Und dann kam der Tag, andem es soweit war. An einem Samstag um kurz vor fünf Uhr morgens sprang Leo von Manfreds Bett und bellte wie wild. Er hat uns alle geweckt um uns zu sagen, dass die Zeit nun gekommen sei. Mein Vater machte seinen letzten Atemzug. Dieser kleine Mops hat mitbekommen, dass mein Vater nun geht und hat uns gerufen. Wenn ich an dieseen Moment zurückdenke, bekomme ich immer noch Gänsehaut.

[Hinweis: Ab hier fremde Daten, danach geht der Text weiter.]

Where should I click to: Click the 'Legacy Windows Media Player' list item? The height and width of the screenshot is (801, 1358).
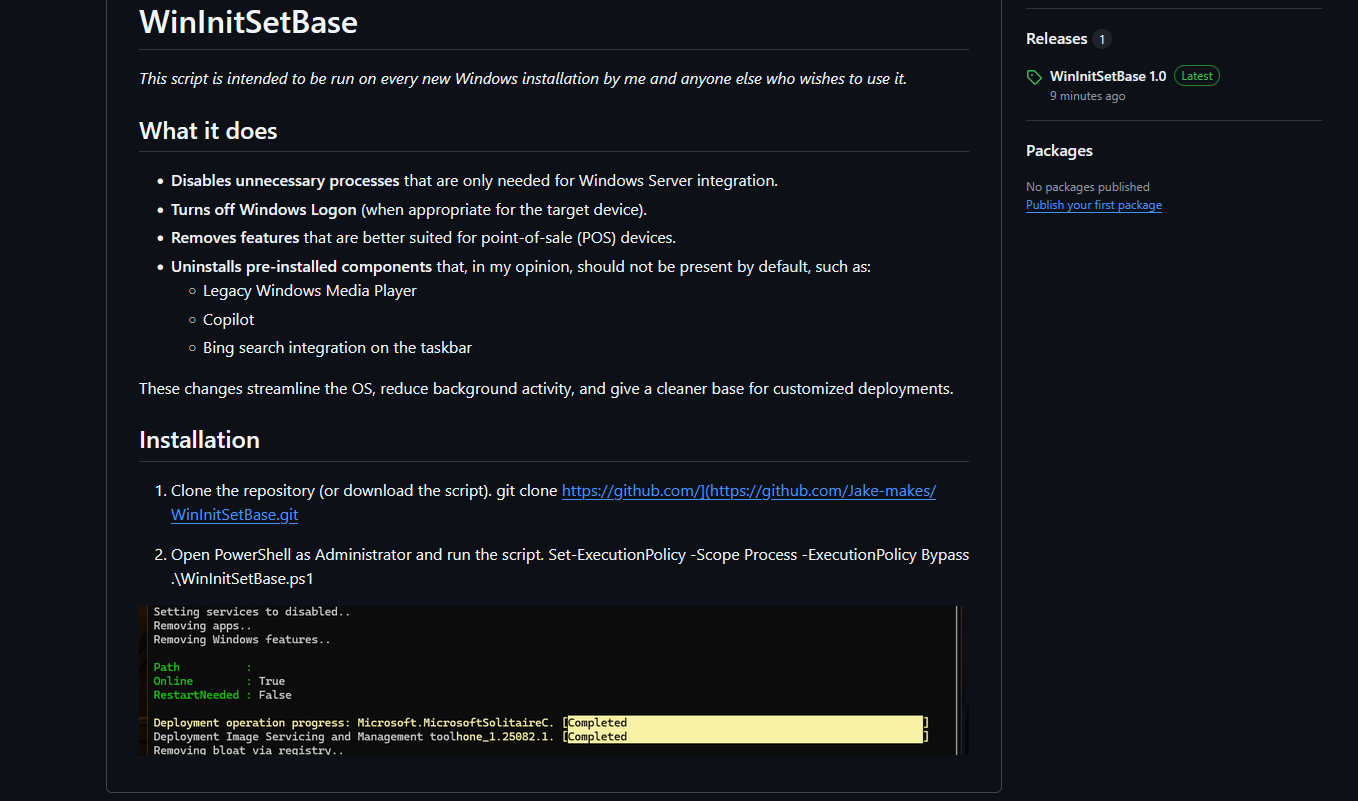click(x=309, y=291)
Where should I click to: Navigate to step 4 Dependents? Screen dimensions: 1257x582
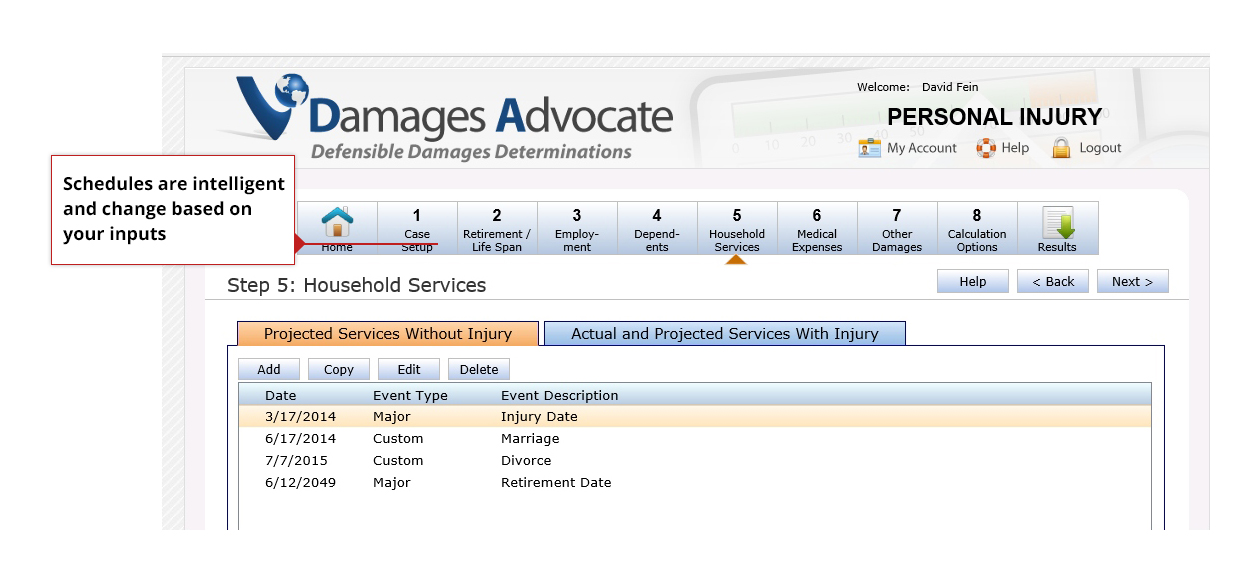point(657,228)
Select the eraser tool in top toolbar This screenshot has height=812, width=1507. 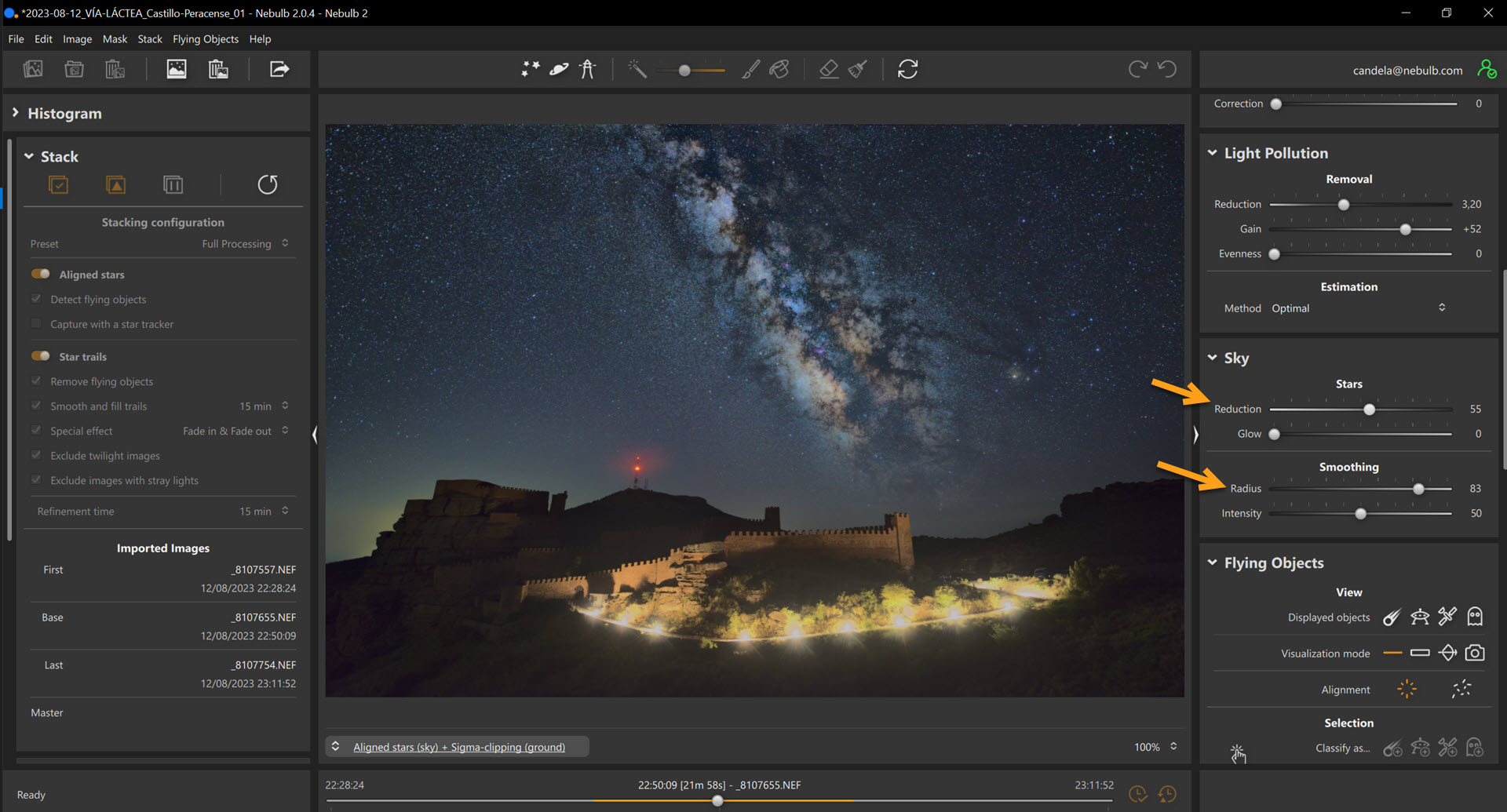coord(828,70)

Tiere sind unglaublich, denn sie verstehen die Welt anders und spüren Dinge, die für uns im Verborgenen liegen. Ich bin diesem kleinen Mops so unglaublich dankbar, dass er uns alle geweckt hat, sodass wir diesen doch sehr schweren Teil des Abschiedes erleben konnten. Das war am 3. November 2012, vor sechs Jahren. Und während ich diesen Geschichte für euch aufschreibe, liegt der kleine Mops neben mir, mittlerweile ergraut und schnarcht glücklich. Er ist bereits 14 Jahre und begleitet mich nun seit sieben Jahren. Er ist die letzte Verbindung zu meinem verstorbenen Vater. Aber wenn ich Leo anschaue, dann sehe ich nicht den Moment, als mein Vater gestorben ist. Ich sehe eher die schönen Momente mit einem Vater und Leo, die lustigen Situationen und Momente, in denen ich mit meinem Vater herzhaft über Leo gelacht habe.

Mops Leo - die letzte Verbung zu meinem Vater

Mops Leo

Zum Weihnachtsfest werde ich immer etwas traurig, denn Weihnachten ist das Fest der Liebe und Familie. Mein Vater fehlt, aber der kleine Mops Leo wird mich immer an ihn erinnern. Ich fürchte mich aber auch etwas vor dem Moment, wenn Leo uns verlässt. Aber daran möchte ich nicht denken. Wir alle sollten am Weihnachtsfest auch an die Tiere und Menschen denken, die nicht mehr bei uns sind. Ich wünsche euch allen ein schönes und besinnliches Fest und hoffe, dass ihr mit den Menschen und Tieren Weihnachten verbrint, die ihr liebt!